Durante duas décadas, o jornalismo digital sobreviveu apoiado em cliques e publicidade. Agora, esse modelo enfrenta seu maior desafio: a chegada da inteligência artificial em escala massiva às plataformas de busca e recomendação. Um estudo recente mostra que a mudança não apenas altera hábitos de leitura, mas ameaça diretamente a sustentabilidade econômica de redações em todo o mundo.
Resumos automáticos que cortam acessos
Uma das transformações mais disruptivas é a introdução de resumos gerados por IA nos resultados de pesquisa. Ferramentas como Overview e Chatbot Mode oferecem respostas instantâneas e detalhadas sem que o usuário precise acessar os sites originais.
Para os veículos, isso significa quedas dramáticas de tráfego. Em alguns casos, a redução varia entre 30% e 90%, segundo dados apresentados à Autoridade de Concorrência e Mercados do Reino Unido. Menos acessos equivalem a menos receita publicitária, comprometendo o modelo que sustentou o jornalismo online até hoje.
O efeito Discover: títulos chamativos em alta
Além das buscas, o Google Discover — plataforma de recomendações personalizadas — tornou-se um dos principais canais de distribuição de notícias. Mas o algoritmo privilegia conteúdos de impacto rápido, como títulos sensacionalistas ou clickbait, em detrimento de reportagens investigativas ou análises aprofundadas.
Para especialistas, isso aprofunda um problema de qualidade informativa. “O Discover tende a recompensar o conteúdo que prende a atenção no primeiro instante, não necessariamente o que melhor informa”, explicou o consultor David Buttle.
Riscos para diversidade e direitos autorais
A dependência de algoritmos pode gerar bolhas informativas, nas quais usuários consomem apenas conteúdos alinhados a seus interesses imediatos, reforçando vieses e reduzindo a pluralidade de pontos de vista. O risco é de um ecossistema mais fragmentado e menos confiável.
Outro ponto crítico é o uso de artigos jornalísticos para treinar modelos de IA sem autorização. Editores acusam empresas tecnológicas de “raspar” conteúdo protegido por direitos autorais, explorando um setor avaliado em US$ 169 bilhões sem oferecer compensação justa.
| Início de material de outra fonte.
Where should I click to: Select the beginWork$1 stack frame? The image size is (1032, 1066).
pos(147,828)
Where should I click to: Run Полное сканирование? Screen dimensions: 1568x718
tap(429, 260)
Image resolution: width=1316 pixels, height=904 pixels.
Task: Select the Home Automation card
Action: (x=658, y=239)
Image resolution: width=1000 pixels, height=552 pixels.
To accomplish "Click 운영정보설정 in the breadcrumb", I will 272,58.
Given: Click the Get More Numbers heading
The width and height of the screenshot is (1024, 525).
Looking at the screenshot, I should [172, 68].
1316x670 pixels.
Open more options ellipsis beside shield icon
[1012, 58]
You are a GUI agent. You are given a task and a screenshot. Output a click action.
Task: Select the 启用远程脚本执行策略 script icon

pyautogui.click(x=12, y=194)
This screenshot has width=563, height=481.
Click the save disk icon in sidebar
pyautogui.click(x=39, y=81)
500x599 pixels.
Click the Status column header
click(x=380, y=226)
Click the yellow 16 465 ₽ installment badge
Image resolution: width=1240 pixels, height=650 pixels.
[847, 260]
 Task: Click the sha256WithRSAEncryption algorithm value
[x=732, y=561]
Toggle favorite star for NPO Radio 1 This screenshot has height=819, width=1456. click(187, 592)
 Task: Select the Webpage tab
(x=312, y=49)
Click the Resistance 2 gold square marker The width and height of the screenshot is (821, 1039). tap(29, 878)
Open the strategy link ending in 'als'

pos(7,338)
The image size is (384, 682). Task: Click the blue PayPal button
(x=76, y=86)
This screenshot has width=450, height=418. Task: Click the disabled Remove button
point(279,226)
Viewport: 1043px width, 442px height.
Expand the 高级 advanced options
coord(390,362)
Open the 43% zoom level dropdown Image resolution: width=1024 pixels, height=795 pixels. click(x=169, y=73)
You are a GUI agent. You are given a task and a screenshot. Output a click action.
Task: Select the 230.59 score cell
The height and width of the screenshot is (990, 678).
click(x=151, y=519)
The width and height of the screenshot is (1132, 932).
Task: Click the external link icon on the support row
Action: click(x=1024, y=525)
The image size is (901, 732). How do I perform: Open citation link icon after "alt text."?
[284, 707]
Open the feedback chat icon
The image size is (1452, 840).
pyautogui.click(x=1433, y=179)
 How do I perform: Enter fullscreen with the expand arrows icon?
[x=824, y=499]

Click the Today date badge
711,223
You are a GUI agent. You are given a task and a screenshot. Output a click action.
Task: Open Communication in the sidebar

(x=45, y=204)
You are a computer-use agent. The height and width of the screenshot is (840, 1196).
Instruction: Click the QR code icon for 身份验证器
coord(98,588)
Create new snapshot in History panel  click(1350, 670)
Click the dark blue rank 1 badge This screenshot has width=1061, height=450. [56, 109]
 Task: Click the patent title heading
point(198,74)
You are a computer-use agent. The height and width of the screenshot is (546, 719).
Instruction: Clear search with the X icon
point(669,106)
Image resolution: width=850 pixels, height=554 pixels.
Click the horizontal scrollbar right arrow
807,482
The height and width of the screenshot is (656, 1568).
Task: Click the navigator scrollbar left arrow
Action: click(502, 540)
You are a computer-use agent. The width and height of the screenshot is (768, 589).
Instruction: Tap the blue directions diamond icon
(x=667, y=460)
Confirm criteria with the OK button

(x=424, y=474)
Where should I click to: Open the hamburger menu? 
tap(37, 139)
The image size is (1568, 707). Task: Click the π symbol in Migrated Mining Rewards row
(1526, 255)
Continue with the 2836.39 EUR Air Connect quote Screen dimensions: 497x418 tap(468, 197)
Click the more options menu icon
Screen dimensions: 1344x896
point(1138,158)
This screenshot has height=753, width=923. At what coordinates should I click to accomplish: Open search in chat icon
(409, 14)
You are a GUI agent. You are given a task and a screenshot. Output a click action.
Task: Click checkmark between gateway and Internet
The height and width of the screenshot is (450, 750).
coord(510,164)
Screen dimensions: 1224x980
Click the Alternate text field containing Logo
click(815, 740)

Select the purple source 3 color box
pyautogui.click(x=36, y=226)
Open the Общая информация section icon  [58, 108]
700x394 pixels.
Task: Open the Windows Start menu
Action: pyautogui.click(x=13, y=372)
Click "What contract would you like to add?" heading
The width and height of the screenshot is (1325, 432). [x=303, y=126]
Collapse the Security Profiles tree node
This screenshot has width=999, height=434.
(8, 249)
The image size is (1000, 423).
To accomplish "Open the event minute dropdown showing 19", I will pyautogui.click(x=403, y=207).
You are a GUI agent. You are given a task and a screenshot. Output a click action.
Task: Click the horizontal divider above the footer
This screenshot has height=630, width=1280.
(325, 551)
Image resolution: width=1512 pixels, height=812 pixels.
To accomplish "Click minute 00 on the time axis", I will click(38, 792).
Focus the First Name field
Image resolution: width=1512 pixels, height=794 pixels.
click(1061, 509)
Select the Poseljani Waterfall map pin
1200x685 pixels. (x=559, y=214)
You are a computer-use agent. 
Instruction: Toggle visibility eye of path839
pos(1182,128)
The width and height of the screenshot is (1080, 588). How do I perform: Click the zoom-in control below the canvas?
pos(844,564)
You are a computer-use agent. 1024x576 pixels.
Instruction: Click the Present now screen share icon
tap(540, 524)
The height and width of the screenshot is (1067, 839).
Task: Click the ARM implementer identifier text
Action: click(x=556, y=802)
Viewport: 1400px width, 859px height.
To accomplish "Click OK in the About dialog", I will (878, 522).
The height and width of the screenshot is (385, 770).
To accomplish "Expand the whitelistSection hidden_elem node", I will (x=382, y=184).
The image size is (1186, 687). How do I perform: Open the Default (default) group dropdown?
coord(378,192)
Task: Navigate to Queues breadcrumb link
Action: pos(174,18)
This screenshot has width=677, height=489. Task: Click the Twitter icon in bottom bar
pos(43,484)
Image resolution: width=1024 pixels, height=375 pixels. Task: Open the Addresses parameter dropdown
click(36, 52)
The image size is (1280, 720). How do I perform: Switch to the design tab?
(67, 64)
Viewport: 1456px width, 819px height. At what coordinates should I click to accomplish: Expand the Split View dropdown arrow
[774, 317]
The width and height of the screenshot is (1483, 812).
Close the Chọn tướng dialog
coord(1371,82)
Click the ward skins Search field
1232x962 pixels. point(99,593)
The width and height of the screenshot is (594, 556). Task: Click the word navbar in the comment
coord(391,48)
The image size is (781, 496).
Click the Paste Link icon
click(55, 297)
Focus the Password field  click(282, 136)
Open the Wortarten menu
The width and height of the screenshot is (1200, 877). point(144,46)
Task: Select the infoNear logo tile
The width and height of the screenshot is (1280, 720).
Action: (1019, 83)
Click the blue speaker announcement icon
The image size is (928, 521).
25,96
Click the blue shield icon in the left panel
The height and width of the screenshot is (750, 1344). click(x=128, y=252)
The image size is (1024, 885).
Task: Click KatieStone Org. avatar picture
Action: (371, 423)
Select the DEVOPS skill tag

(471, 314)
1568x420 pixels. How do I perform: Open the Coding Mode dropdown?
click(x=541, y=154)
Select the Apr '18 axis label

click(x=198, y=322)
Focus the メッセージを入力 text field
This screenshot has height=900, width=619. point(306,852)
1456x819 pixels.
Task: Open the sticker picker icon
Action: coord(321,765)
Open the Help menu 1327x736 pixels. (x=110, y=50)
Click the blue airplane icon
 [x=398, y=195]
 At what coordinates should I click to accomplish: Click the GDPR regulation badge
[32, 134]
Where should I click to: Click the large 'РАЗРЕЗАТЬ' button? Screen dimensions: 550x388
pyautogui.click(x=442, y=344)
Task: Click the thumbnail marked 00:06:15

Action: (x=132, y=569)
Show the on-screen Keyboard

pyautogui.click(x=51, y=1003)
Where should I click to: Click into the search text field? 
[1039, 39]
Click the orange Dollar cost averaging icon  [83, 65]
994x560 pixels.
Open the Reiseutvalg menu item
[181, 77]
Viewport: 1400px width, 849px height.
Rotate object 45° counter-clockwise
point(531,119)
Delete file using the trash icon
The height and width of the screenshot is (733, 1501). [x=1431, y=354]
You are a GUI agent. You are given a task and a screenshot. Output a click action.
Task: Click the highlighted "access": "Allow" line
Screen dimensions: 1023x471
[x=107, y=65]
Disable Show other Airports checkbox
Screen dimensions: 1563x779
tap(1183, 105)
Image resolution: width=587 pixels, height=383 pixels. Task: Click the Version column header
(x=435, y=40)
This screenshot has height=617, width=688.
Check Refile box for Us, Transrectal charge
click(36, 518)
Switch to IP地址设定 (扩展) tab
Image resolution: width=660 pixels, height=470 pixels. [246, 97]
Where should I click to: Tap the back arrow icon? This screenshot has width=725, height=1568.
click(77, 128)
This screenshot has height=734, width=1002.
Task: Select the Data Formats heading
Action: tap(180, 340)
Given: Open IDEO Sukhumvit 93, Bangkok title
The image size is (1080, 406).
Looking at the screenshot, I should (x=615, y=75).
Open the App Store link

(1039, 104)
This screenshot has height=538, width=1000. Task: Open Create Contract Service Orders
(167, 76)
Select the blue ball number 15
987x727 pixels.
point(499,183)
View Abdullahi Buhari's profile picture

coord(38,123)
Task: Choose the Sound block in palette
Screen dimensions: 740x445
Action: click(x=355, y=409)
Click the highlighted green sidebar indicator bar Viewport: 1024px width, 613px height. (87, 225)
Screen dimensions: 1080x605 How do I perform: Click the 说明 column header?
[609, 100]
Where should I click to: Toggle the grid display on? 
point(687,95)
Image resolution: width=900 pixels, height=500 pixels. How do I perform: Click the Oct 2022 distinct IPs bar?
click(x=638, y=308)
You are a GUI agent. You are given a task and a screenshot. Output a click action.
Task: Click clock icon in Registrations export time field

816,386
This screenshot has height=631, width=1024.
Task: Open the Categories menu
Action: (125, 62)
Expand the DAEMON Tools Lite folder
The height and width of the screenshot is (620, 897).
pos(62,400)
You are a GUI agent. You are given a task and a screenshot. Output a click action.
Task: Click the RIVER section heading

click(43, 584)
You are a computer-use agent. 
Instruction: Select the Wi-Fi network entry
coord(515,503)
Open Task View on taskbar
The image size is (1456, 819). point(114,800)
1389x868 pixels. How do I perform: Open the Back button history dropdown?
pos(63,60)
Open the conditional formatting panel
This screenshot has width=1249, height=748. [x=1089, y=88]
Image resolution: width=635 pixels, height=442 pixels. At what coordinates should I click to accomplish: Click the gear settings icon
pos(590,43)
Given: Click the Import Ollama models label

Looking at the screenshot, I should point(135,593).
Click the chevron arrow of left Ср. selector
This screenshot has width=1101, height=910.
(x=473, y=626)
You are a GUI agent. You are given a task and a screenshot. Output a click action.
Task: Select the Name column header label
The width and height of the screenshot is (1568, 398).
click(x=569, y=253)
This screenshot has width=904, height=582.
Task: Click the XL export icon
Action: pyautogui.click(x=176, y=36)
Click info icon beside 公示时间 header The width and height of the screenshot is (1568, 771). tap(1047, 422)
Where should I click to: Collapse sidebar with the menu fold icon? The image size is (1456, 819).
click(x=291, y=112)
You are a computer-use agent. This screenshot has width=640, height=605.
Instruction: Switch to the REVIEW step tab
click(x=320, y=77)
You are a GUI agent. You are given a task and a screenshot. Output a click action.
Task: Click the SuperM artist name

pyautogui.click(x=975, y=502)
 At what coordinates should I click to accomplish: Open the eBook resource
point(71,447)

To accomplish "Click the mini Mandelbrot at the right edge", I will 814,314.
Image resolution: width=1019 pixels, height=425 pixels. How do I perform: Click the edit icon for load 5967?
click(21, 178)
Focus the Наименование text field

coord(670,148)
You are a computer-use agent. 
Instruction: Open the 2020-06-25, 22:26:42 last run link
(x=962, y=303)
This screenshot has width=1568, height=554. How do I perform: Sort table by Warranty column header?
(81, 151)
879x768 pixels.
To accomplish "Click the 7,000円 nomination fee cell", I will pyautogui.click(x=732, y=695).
Governos da Europa e América do Norte já discutem legislações para regular o uso de material protegido, tentando equilibrar inovação com remuneração adequada aos produtores de conteúdo.
A incerteza dos editores
Para Jon Slade, CEO do Financial Times, a queda de tráfego não é um problema temporário: “É uma tendência que pode redefinir completamente nossa indústria”. Sua visão reflete a de vários grupos midiáticos, que percebem a dependência do Google como um ponto de vulnerabilidade.
Analistas acreditam que a regulação será inevitável para preservar a pluralidade informativa. Outros apontam para a necessidade urgente de diversificação de receitas, como assinaturas digitais e parcerias estratégicas.
O que está em jogo não é apenas a sobrevivência de um modelo de negócios, mas a qualidade democrática das sociedades. A forma como equilibrarmos inteligência artificial e jornalismo determinará o futuro do acesso à informação.